The Life of a GDD Survey

The life of a survey

As we near our next model release later this year, we're finalizing all our individual-level dietary intake data – an extremely time-consuming task. Here's a look into the multiple steps we take to ensure our inputs are of the highest possible quality.

Step 1: Data Collection

We conduct systematic searches and communicate with global experts to identify individual-level dietary data around the world. Surveys were systematically screened and included if they had one or more of the 57 GDD dietary factors. We prioritized nationally-representative surveys, followed by subnational surveys and, if necessary, community-level surveys if no other datasets were identified. Depending on their availability, we either directly download the data or invite the data owner to contribute them. The impact and success of GDD heavily rely on this step, as a majority of our data are privately held. 

Step 2: Preliminary Checks

Data quality and characteristics are verified and recorded, and are eventually used to inform our model. Datasets are manually evaluated to extract any relevant dietary variables, including individual foods, nutrients, and food groups. For each dietary variable, definitions and units were confirmed based on survey documentation or direct contact with Corresponding Members, then converted to standardized definitions and units. Missing or unclear information was resolved through correspondence with Corresponding Members or, for public surveys, using published documentation and, if necessary, direct contacts with survey directors or other survey personnel.

Step 3: Coding and Standardizations

This step can be extremely time-consuming, as the format in which data are shared is often extremely variable between surveys. Once all relevant data are identified, GDD team members code and standardize these data using predetermined GDD coding schemes. This step allows us to accurately compare data from around the world, despite having often been initially gathered in different languages or using different instruments. Quality checks by other team members are then conducted to ensure all data are properly captured and classified. 

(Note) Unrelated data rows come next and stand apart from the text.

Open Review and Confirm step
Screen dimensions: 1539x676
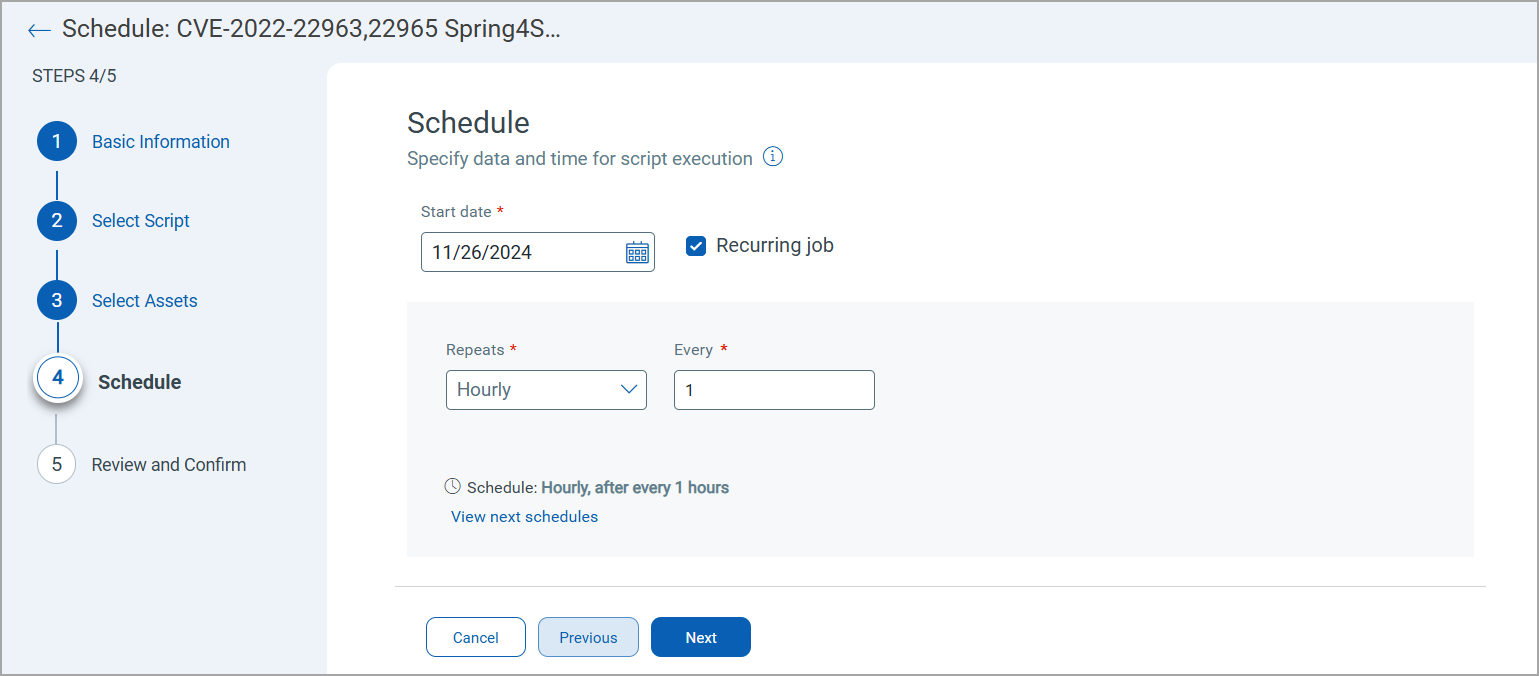(x=169, y=465)
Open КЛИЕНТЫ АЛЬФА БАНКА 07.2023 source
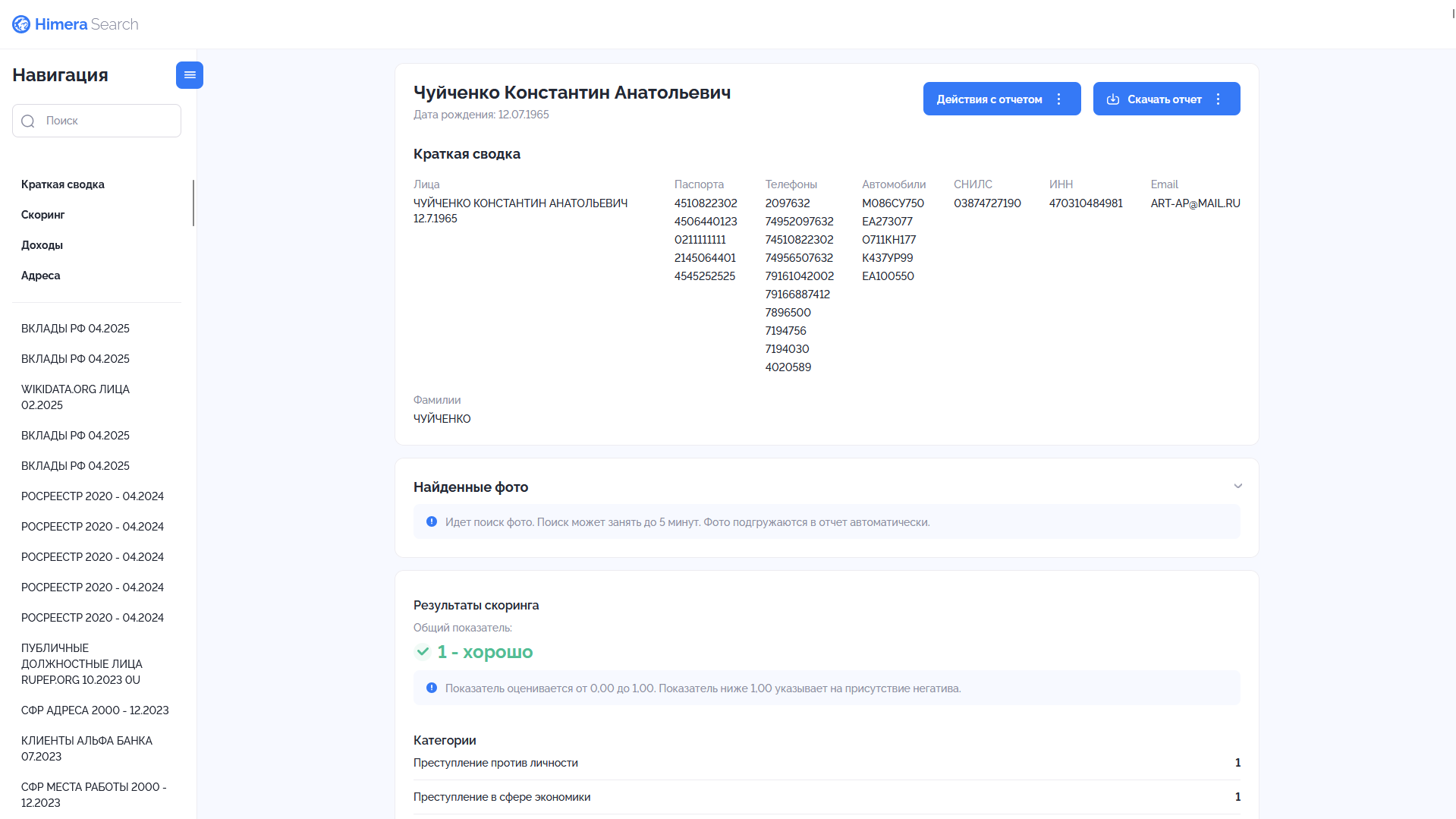The width and height of the screenshot is (1456, 819). [87, 748]
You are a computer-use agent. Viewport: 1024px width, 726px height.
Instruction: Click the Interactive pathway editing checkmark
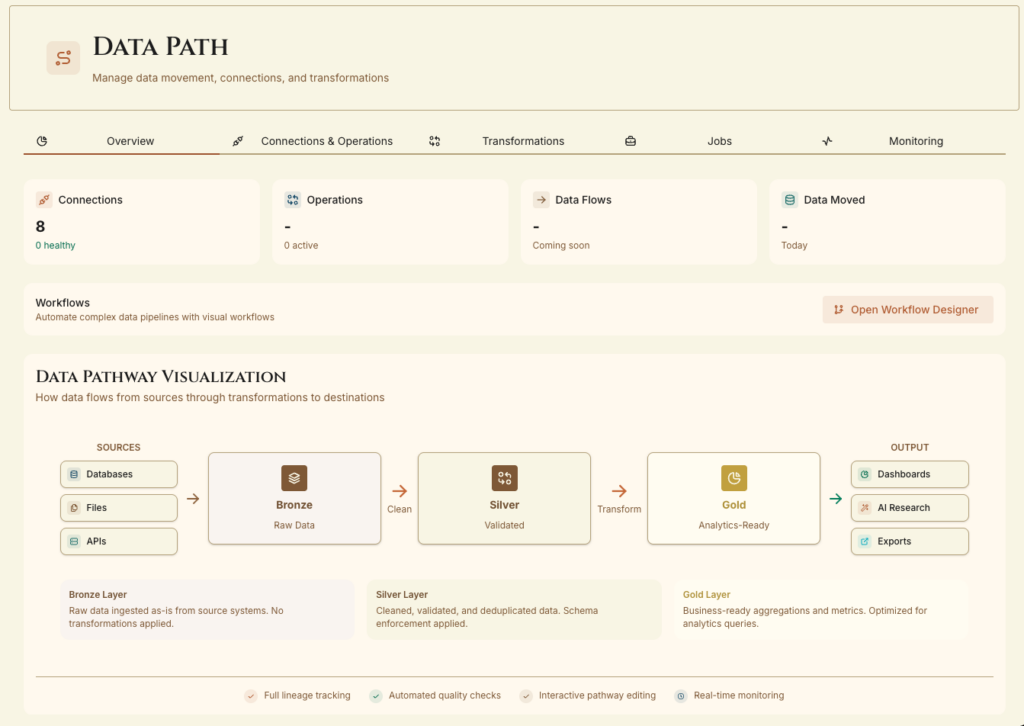526,695
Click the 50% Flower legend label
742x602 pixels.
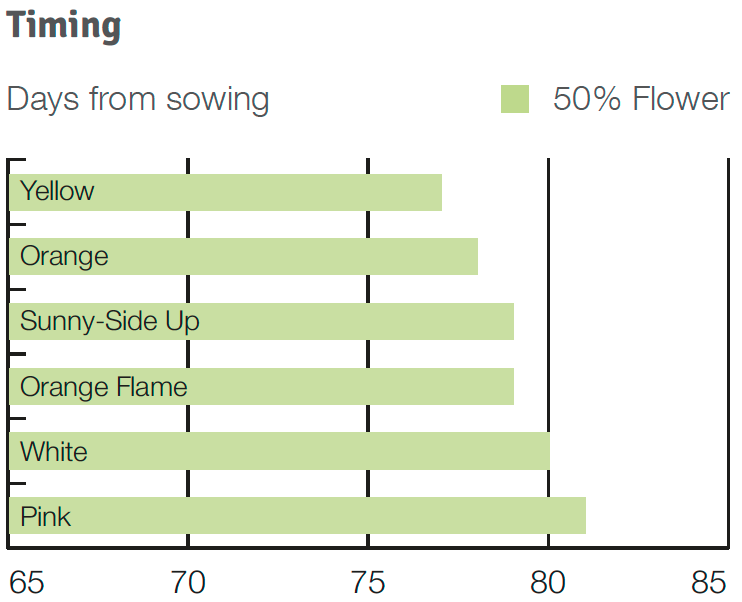click(641, 99)
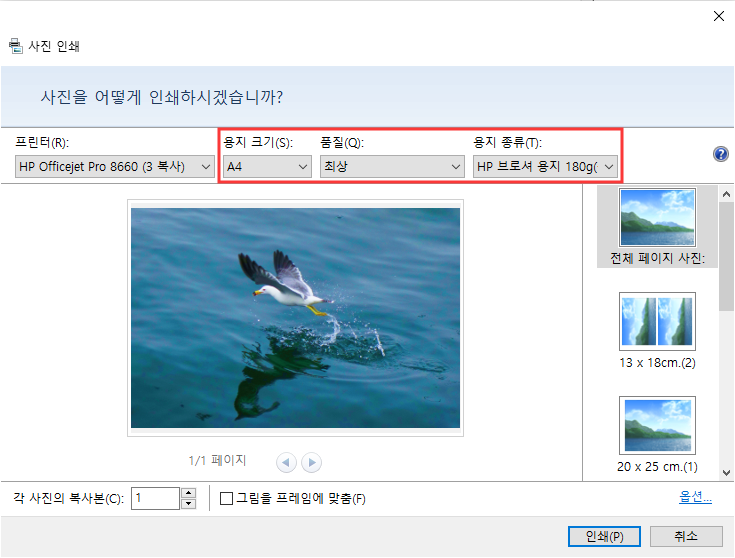Select 전체 페이지 사진 layout thumbnail

click(657, 227)
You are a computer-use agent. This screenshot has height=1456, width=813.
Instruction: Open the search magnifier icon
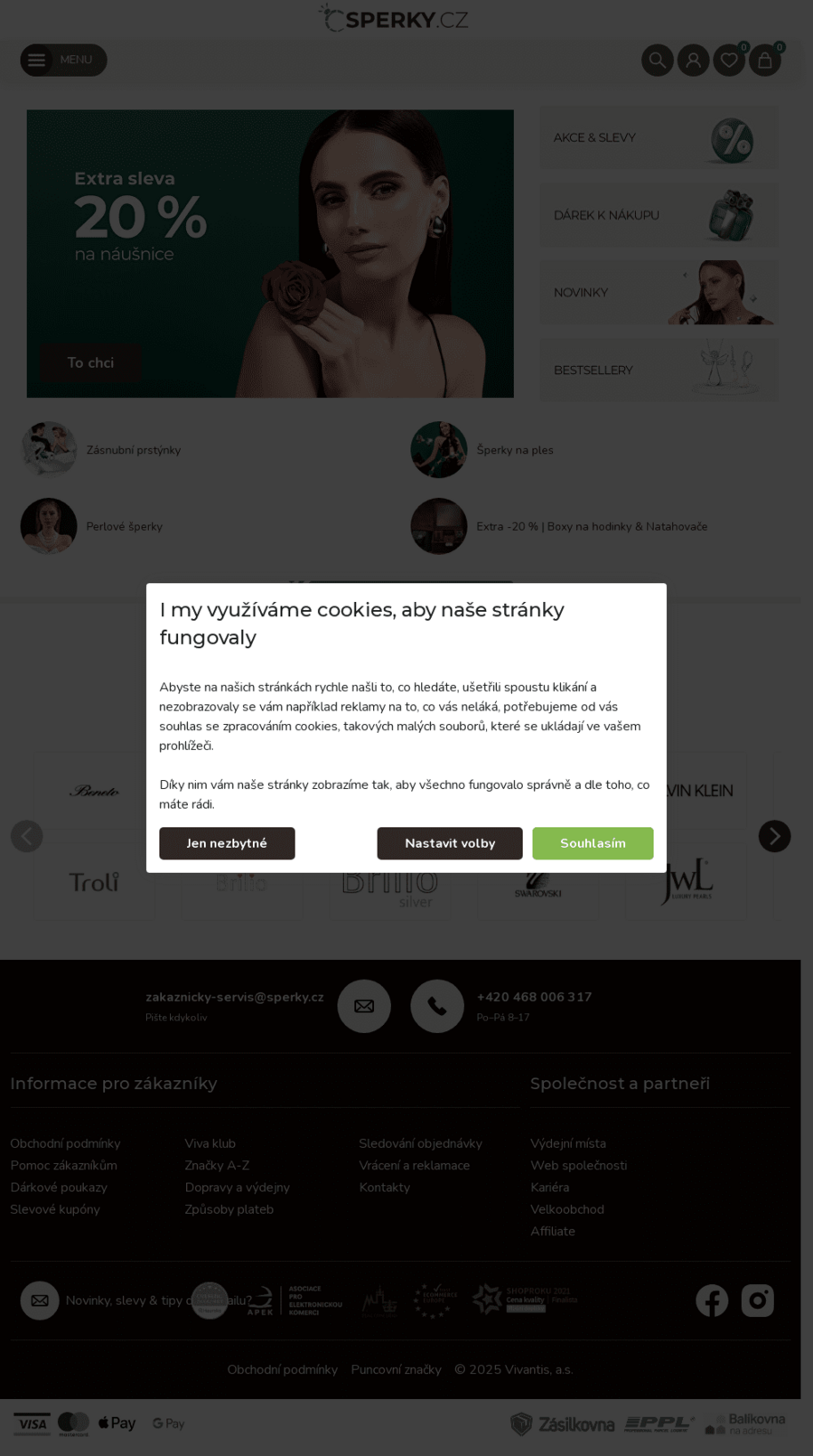658,61
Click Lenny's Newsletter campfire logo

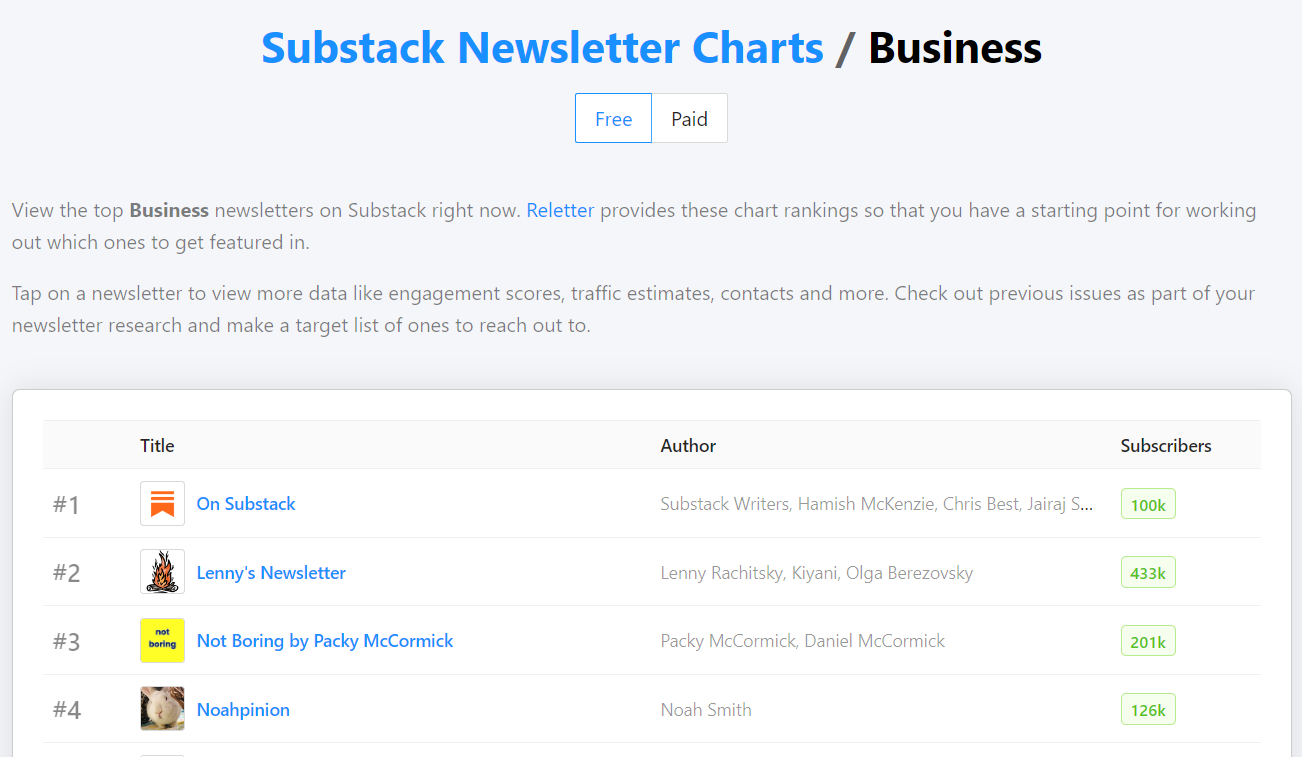coord(162,572)
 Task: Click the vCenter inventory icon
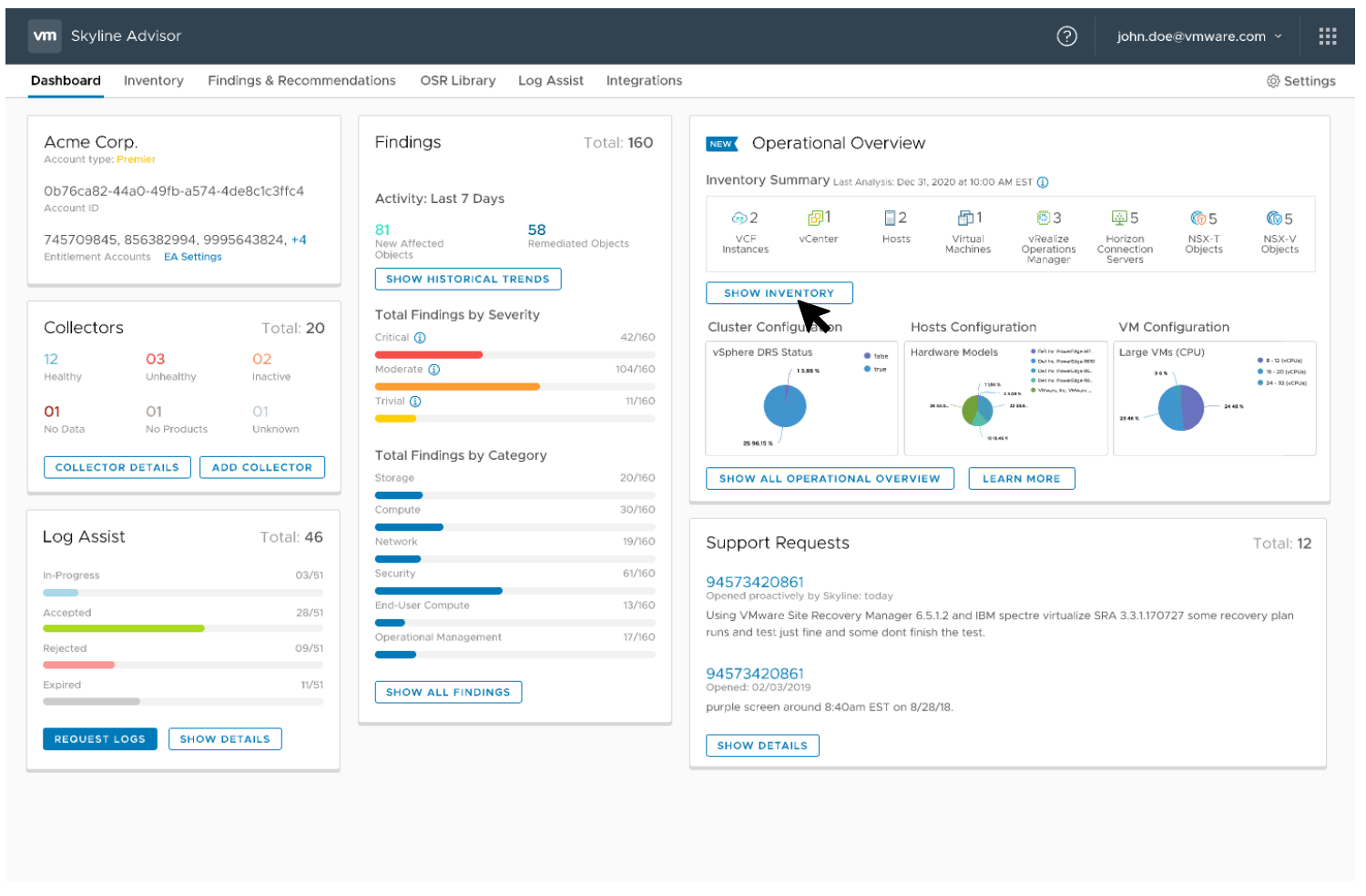tap(814, 218)
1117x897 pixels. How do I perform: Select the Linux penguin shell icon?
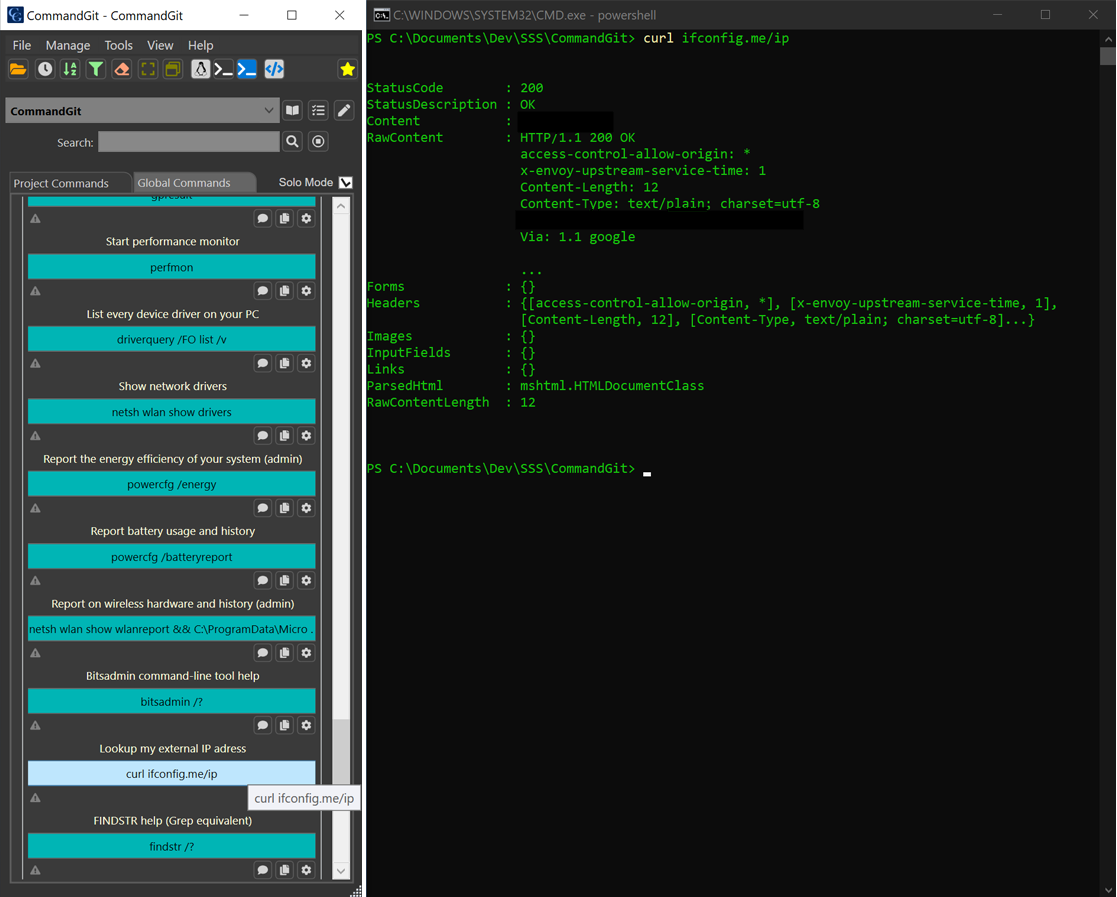click(x=200, y=70)
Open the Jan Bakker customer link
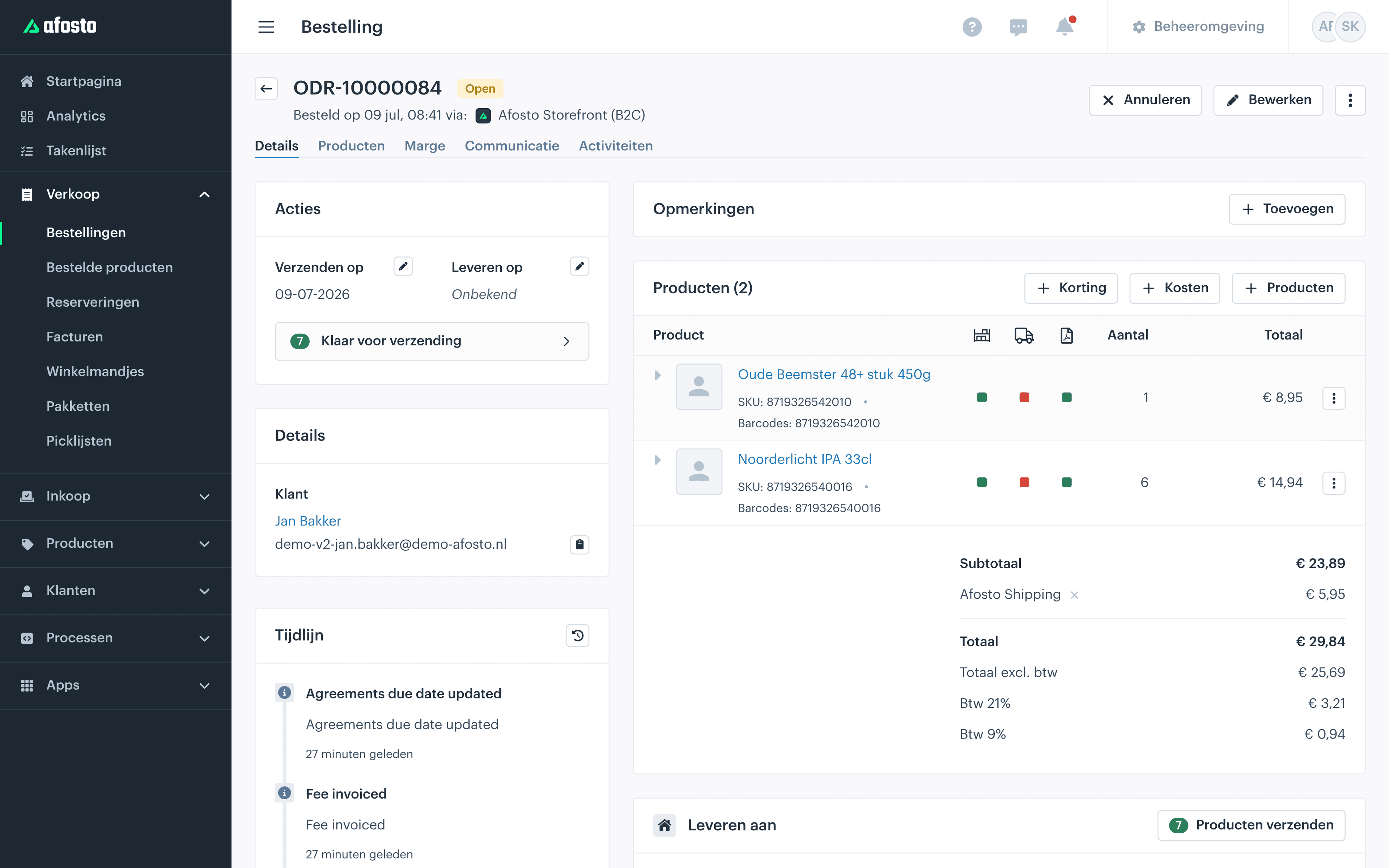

It's during this step that the assessment method is accounted for when estimating individual-level intakes; surveys based on multiple days of recall are averaged per individual, frequencies of intake from food-frequency questionnaires are converted into daily portion sizes, and data from household-level surveys are converted to individual-level intakes.

Step 4: Aggregation

Survey microdata is aggregated by our characteristics of interest: age, sex, residence, education level, and pregnancy status (for women). Means and standard deviations are then calculated for each new level of aggregation. In addition to absolute intakes, dietary intakes are also energy-adjusted to maximize the comparability of results across these different groups.

Step 5: Plausibility Checks

Individual data and group-level means are then subject to our plausibility guidelines to identify and rule out any impossible outliers. These plausibility guidelines are specific to the group or individual level and are specific to each of our 57 dietary factors, based on dietary reference intakes, tolerable upper limits, toxicity ranges for foods and nutrients, and existing regional data on average usual intakes in populations globally. Implausible values are then further reviewed with data-owners or survey directors prior to final decisions on inclusion or exclusion.

Step 6: Model Incorporation

Once all data points are checked, aggregated, and verified, they are incorporated into our final dataset to be used as input for the model.